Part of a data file
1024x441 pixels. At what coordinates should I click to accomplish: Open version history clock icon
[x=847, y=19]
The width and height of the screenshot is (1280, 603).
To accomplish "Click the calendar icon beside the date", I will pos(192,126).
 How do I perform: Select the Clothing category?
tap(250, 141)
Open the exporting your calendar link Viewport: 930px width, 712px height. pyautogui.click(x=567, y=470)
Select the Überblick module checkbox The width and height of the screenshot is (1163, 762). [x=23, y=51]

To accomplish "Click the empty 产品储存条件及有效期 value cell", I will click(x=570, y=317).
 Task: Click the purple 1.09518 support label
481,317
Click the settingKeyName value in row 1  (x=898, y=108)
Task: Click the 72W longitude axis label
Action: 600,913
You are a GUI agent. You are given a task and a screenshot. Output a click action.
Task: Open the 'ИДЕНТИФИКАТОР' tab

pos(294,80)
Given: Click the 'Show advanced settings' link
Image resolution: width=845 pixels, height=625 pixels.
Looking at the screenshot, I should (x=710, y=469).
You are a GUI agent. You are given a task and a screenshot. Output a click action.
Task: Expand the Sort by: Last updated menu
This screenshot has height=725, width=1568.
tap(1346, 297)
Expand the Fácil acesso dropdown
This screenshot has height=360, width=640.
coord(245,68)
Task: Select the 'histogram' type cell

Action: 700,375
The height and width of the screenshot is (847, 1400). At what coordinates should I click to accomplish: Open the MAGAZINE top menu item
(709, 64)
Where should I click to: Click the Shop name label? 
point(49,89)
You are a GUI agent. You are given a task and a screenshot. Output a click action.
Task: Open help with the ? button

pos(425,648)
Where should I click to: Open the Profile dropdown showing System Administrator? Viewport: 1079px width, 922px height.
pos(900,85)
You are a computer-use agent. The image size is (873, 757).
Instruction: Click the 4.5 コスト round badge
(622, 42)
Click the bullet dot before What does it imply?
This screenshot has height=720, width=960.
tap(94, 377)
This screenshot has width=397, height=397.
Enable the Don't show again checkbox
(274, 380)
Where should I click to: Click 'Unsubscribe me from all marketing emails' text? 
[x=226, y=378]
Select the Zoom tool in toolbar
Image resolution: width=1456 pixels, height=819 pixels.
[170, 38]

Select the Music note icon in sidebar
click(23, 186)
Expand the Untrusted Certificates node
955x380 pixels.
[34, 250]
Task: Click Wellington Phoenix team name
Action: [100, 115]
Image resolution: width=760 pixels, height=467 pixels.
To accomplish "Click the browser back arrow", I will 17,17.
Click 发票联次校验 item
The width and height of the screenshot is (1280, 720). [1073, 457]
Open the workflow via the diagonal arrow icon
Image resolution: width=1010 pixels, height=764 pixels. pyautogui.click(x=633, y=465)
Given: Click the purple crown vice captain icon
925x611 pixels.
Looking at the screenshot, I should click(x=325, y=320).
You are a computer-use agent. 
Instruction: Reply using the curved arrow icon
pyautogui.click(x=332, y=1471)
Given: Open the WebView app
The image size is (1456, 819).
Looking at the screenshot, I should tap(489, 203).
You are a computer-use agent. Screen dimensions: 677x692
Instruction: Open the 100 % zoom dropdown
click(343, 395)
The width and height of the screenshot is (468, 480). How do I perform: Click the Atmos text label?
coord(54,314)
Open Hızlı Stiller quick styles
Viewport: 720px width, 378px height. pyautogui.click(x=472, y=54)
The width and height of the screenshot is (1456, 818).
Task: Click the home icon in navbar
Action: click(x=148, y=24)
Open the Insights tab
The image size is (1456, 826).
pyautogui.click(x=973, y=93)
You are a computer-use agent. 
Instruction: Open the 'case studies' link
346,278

Brief
Format the rows from the line with "Expand the Untrusted Certificates node" up to and including the line with "Looking at the screenshot, I should click(x=325, y=320)." as a numbered list, omitting any blank lines.

Answer to this problem
1. Expand the Untrusted Certificates node
2. 955x380 pixels.
3. [34, 250]
4. Task: Click Wellington Phoenix team name
5. Action: [100, 115]
6. Image resolution: width=760 pixels, height=467 pixels.
7. To accomplish "Click the browser back arrow", I will 17,17.
8. Click 发票联次校验 item
9. The width and height of the screenshot is (1280, 720). [1073, 457]
10. Open the workflow via the diagonal arrow icon
11. Image resolution: width=1010 pixels, height=764 pixels. pyautogui.click(x=633, y=465)
12. Given: Click the purple crown vice captain icon
13. 925x611 pixels.
14. Looking at the screenshot, I should click(x=325, y=320).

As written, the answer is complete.